**** THE RECORDS

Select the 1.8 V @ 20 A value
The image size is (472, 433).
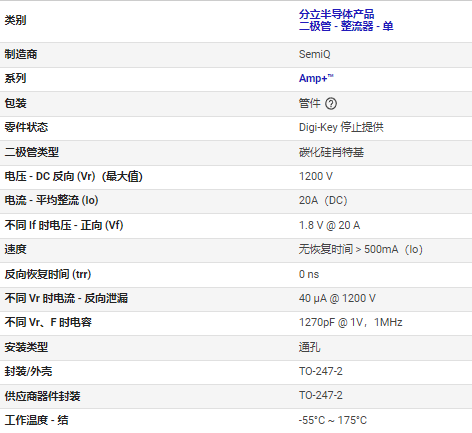click(x=329, y=225)
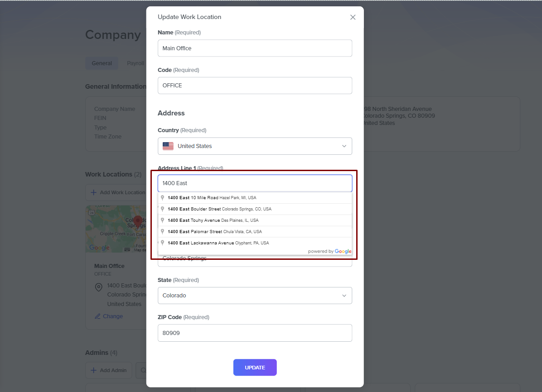Click the red map marker on the map

pos(138,222)
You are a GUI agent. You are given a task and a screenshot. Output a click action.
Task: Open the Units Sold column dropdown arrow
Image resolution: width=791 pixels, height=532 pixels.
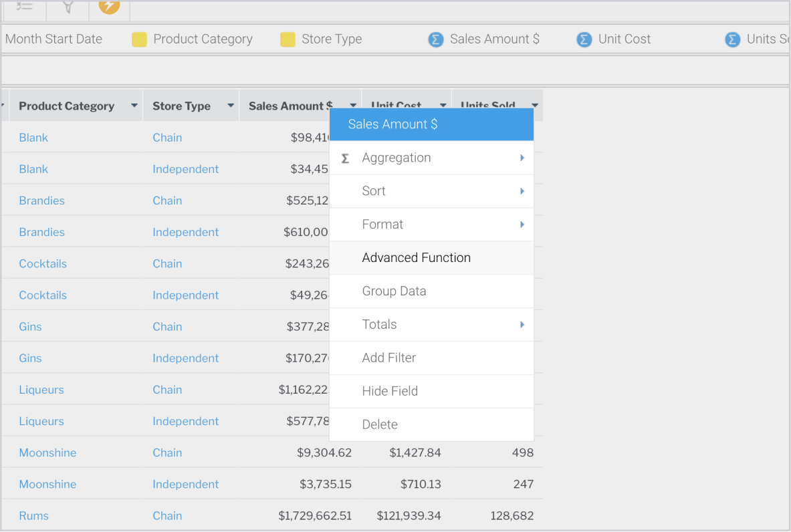point(535,105)
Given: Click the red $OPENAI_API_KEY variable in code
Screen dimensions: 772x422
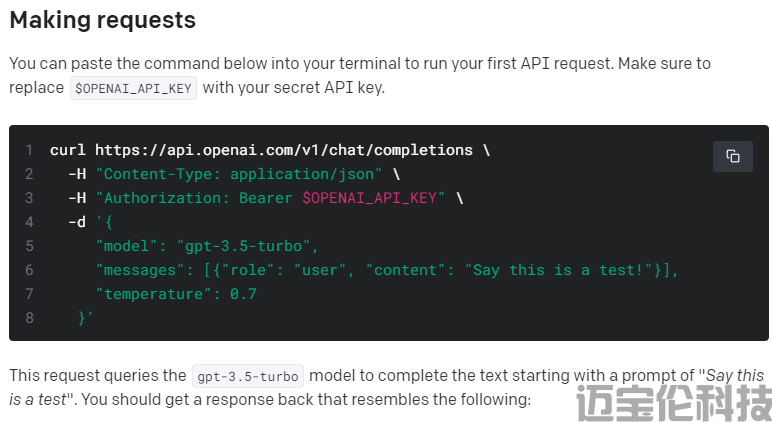Looking at the screenshot, I should pyautogui.click(x=369, y=198).
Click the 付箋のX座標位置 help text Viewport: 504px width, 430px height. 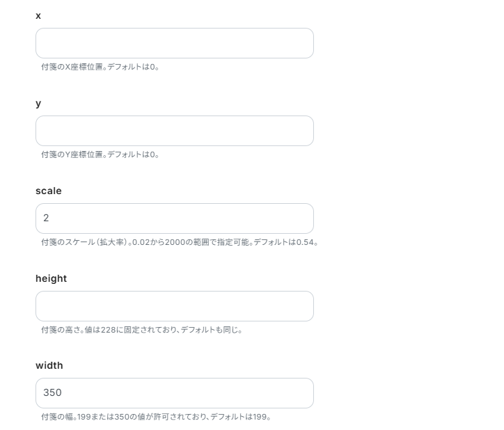click(x=100, y=67)
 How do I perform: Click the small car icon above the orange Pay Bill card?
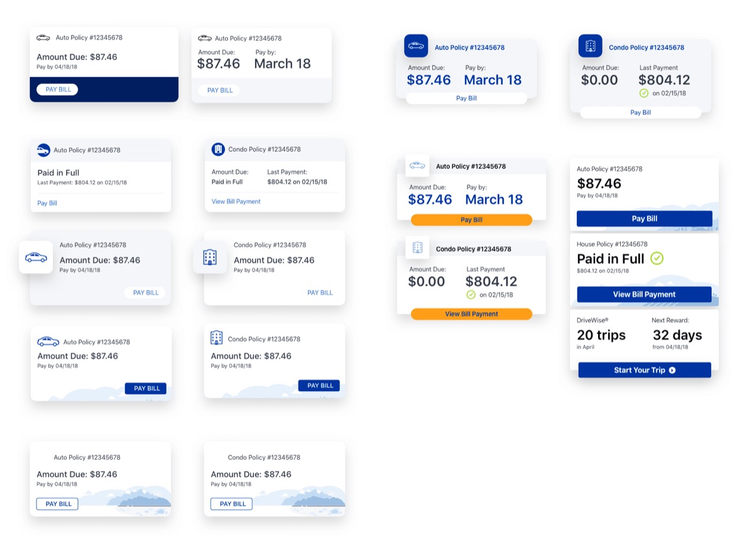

********

→ **YOUR TASK**
Using the entries above, repeat exactly the lines from the one with "You are a GUI" to the one with "Given: Click the", both included, and leave the pictures behind.

→ **WRITTEN ANSWER**
You are a GUI agent. You are given a task and a screenshot. Output a click action.
Task: Open the Units Sold column dropdown arrow
Image resolution: width=791 pixels, height=532 pixels.
point(535,105)
Given: Click the red $OPENAI_API_KEY variable in code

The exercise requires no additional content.